Dove sei quando scrivi? Sia fisicamente che mentalmente

Fisicamente sono ovunque. No, non sono uno e trino: più semplicemente, le mie giornate sono talmente piene che, a prescindere dal luogo in cui mi trovo, ogni attimo di libertà può essere un’occasione per buttare giù qualcosa, cristallizzare un’idea ed evitare che me ne dimentichi subito dopo.
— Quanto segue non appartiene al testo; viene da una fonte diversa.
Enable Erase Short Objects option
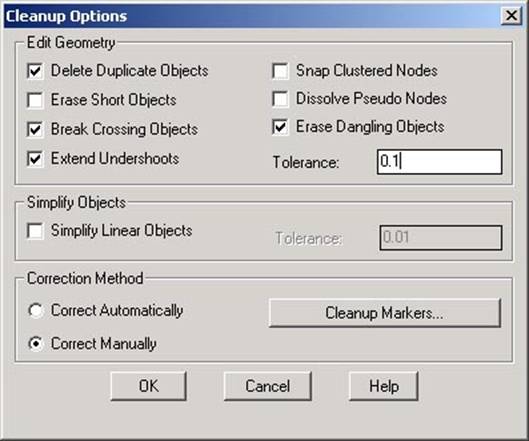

Vivo in provincia di Roma, lavoro nella Capitale e trascorro molto tempo in viaggio su treni regionali e mezzi pubblici: tra uno sbadiglio all’alba o al tramonto, un ritardo o un guasto sui binari, nel traffico cittadino se il bus è poco affollato, il cloud e le note del mio smartphone si riempiono di idee che diventano dialoghi, descrizioni, sentimenti, scene d’azione. A casa è doveroso dare la priorità alla famiglia ma non nego che, quando se ne presenta la possibilità, mi ritaglio un piccolo spazio e, davanti al pc, in compagnia di un bel calice di vino, do sfogo alla mia necessità di scrivere. Mentalmente? Nei luoghi che ospitano le storie che narro, accanto ai personaggi, tra i vicoli e le piazze di cui riesco a immaginare anche suoni e profumi.

Come scegli le tue vittime, e i tuoi assassini?

Sono loro a scegliere me. Non ho un criterio prestabilito. Capita di iniziare a buttare giù un incipit senza ancora decidere cosa accadrà, sono emozioni che hanno bisogno di uscire dal mio animo e finire tra gli appunti di una storia che sta per nascere. È lì che, poco alla volta, spuntano i personaggi. Mi cercano, mi trovano, si presentano e affidano la loro sorte alla mia fantasia. Nel romanzo da poco pubblicato, ad esempio, l'assassino è diventato tale in zona Cesarini.

Qual è il tuo modus operandi?

Siamo sicuri che si possa rispondere senza le garanzie difensive? Perfino in una narrazione basata sul delitto più efferato, non devono mancare leggerezza e romanticismo. Non sto ridipingendo di rosa un romanzo giallo: mi piace creare storie nella storia, in cui i protagonisti svelano anche il loro lato privato, le passioni e le debolezze che non per forza hanno a che fare, almeno direttamente, con l'indagine principale. Mi piacciono i colpi di scena ma ho imparato che non devono essere troppi. Voglio che tra il lettore e i personaggi, o almeno alcuni di loro, nasca un'empatia spontanea. 

Chi sono i tuoi complici?

Vabbè, ormai sono sotto scacco e confesso. La complice principale è Elisa, mia moglie, testimone della nascita, delle modifiche, degli stralci e della crescita delle mie opere: le faccio leggere tutto, dalle singole frasi, per capire quale effetto sortiscano, fino alle evoluzioni delle vicende; ammiro la sua sensibilità, unita all’oggettività che va al di là del legame sentimentale. Grazie a Il mistero di Villa Feoli, ho avuto il piacere e l’onore di collaborare con Raffaella Catalano, editor e codirettrice della collana Le dalie nere della casa editrice Ianieri Edizioni, la quale è stata molto preziosa. Cosa? Altri complici? Ancora? Non faccio più la spia, neanche sotto tortura. Anzi, ritratto anche il coinvolgimento di Elisa e Raffaella. E voglio un avvocato!

Che rapporti hai con i tuoi lettori e le tue lettrici? Avanti, parla!

Adoro parlare in pubblico, datemi una platea e mi gaso come Vasco Rossi sul palco. Ovviamente non è sempre possibile e approfitto della tecnologia, ad esempio i social, per conoscere le opinioni, le emozioni, le critiche e i consigli di chi legge ciò che nasce dalla mia penna ma, a prodotto finito, non è più mio ma di tutti.

Che messaggio vuoi dare con le tue opere?

La perfezione non esiste, soprattutto tra gli esseri umani, ma la bellezza è ovunque e va cercata e vissuta, in tutte le sue accezioni.